Verilen görev A
Metin parçasının yazarı, evde kalmaya ne kadar dayanabileceğini neden bilmediğini söylüyor? Metnin gösterdiği gerekçeyi bir iki cümleyle açıklayın.
Verilen görev B
Metin parçasından bir bölümü hiç değiştirmeden verin: "Böyle bir hakkım" sözcüklerinin geçtiği yerden başlayın, "özgürlüğüm olabilirdi mesela:)))" sözcüklerinden sonra durun.

Metin parçası

05 Şubat 2007

TEMYİZ!!

Çok sevdiğim dostum geçenlerde "HAYATIMI TEMYİZ ETMEK İSTİYORUM!" dedi.
Keşke öyle bir hakkımız olsaydı değil mi:))
Temyiz mercii neresi olurdu acaba:))

--Bakın yüksek mahkeme mensupları bana şurda yanlış yapılmıştı yada Benim hayatımın filan döneminde çok adil davranıldığını düşünmüyorum.... vs. gerekçelerle temyiz talebinde bulunsak mesela!!:)))

Böyle bir hakkım olsaydı bu günlerde hemen temyiz hakkımı kullanır, "ev hanımı olmak istiyorum" derdim:))

Soğuk kış günlerinde sıcak evimde oturup, gelen/geçen, işten dönen, telaşesi olan, sakin olan, üşümüş, kararlı adımlarla yürüyen insan kalabalığını;
kahvemi içerek keyifle seyretmek isterdim.

Bol bol resim yapar, dizi dizi kitaplar okurdum.
İzin hesabı yapmadan rahat rahat ailemi ziyaret ederdim.
"Ben sıkıldım ulan İstanbula gidiyorum bir hafta hadi eyvallah" diyebilme özgürlüğüm olabilirdi mesela:)))
Bütün gün sorunlarla enerjimi tüketip, Edizlerden sonra eve gelerek antrede hem edize, hem nazana laf yetiştirmeye çalışmasaydım da, soframı hazırlayıp eşime kapıyı açıp "hoşgeldin hayatım" diyebilseydim:))

15 Tatil dolayısıyla 5 gün izin aldım.
Sardunya dostumlan evcilik oynadık:) Ben ona gittim o bana geldi. Bir beş gün daha izin alabilseydim dantel bile başlayabilirdim:)))) Yegane dantelim ortaokulun yaz tatilinde başlayıp, 28 yaşında bitirdiğim masa örtümdür:) Onu da kızıma miras bırakmayı düşünüyorum.

Özlemişim mesai saatleri içersinde gamsız gamsız ev gezmesi yapmayı. Fakat bu kaçışlar yazın aynı tadı vermiyor. "Karda kışta evimde oturuyorum, yollarda kapalıdır şimdi, ıyyy insanlar trafikte de kalmışlardır" keyfi yapmak; kızgın kumlardan serin sulara atlamak kadar keyif verici inanın:)

İsterim istemesine de evde kalmaya ne kadar dayanırdım bilmiyorum. Bünye alışkın değil ne de olsa:)) Bu durumda temyiz sonucundan memnun kalmazsak, karar düzeltmeye de gitme şansımız olurmuydu acaba:))))))))

nimet



29 Ocak 2007

Bakkal/çakkal.... ebeler/sobeler:))

Geçen akşam eve dönerken kuruyemişçiye girdim. Niyetim, Nazanım'ın "bana gelirken şeker al, hani şu ilaç gibi olanlar varya hah işte ondan" siparişini gerçekleştirmekti :))

Sağlanan veriler

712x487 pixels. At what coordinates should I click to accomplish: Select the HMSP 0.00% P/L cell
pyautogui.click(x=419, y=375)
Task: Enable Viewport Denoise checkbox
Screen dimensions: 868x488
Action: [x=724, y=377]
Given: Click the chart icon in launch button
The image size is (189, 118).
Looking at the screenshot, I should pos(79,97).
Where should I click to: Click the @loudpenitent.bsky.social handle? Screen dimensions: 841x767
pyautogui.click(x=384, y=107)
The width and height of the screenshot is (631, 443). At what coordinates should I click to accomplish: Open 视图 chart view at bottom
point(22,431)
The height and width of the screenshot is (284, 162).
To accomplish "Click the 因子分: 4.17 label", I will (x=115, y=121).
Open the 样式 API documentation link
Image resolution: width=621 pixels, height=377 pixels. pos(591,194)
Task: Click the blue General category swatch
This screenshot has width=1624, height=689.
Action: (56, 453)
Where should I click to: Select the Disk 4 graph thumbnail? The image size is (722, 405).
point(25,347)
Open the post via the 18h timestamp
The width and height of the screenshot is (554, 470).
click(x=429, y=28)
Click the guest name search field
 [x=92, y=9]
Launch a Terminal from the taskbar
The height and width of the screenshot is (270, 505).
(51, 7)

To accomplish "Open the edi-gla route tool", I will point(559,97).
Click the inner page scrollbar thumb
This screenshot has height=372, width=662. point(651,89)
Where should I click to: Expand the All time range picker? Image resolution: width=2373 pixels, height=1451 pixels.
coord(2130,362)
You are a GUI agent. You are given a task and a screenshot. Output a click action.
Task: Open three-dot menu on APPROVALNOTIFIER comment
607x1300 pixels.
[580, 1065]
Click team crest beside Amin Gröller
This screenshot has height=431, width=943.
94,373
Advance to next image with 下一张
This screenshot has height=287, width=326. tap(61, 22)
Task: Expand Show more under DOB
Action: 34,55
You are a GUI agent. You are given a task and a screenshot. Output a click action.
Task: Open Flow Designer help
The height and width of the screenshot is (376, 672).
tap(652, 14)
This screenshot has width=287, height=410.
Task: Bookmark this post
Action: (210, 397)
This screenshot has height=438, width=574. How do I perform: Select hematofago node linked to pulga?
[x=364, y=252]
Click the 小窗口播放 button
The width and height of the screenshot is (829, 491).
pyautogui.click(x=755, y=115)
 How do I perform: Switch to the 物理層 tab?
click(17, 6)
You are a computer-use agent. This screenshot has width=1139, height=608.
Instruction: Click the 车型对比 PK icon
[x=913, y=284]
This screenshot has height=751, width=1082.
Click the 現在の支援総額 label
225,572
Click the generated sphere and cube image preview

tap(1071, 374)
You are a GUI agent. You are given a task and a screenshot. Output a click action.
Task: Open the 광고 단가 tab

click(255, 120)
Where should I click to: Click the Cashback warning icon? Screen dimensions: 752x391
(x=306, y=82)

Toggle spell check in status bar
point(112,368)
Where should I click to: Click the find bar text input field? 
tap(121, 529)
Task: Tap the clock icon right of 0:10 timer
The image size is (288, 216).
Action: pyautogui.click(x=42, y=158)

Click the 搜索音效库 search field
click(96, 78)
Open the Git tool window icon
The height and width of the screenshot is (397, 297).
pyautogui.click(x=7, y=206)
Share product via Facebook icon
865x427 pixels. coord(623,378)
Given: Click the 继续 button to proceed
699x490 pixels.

Sonuç A
Yazar evde kalmayı istese de bünyesinin buna alışkın olmadığını belirtiyor. Bu yüzden evde kalmaya ne kadar dayanabileceğini bilmiyor.

Sonuç B
Böyle bir hakkım olsaydı bu günlerde hemen temyiz hakkımı kullanır, "ev hanımı olmak istiyorum" derdim:))

Soğuk kış günlerinde sıcak evimde oturup, gelen/geçen, işten dönen, telaşesi olan, sakin olan, üşümüş, kararlı adımlarla yürüyen insan kalabalığını;
kahvemi içerek keyifle seyretmek isterdim.

Bol bol resim yapar, dizi dizi kitaplar okurdum.
İzin hesabı yapmadan rahat rahat ailemi ziyaret ederdim.
"Ben sıkıldım ulan İstanbula gidiyorum bir hafta hadi eyvallah" diyebilme özgürlüğüm olabilirdi mesela:)))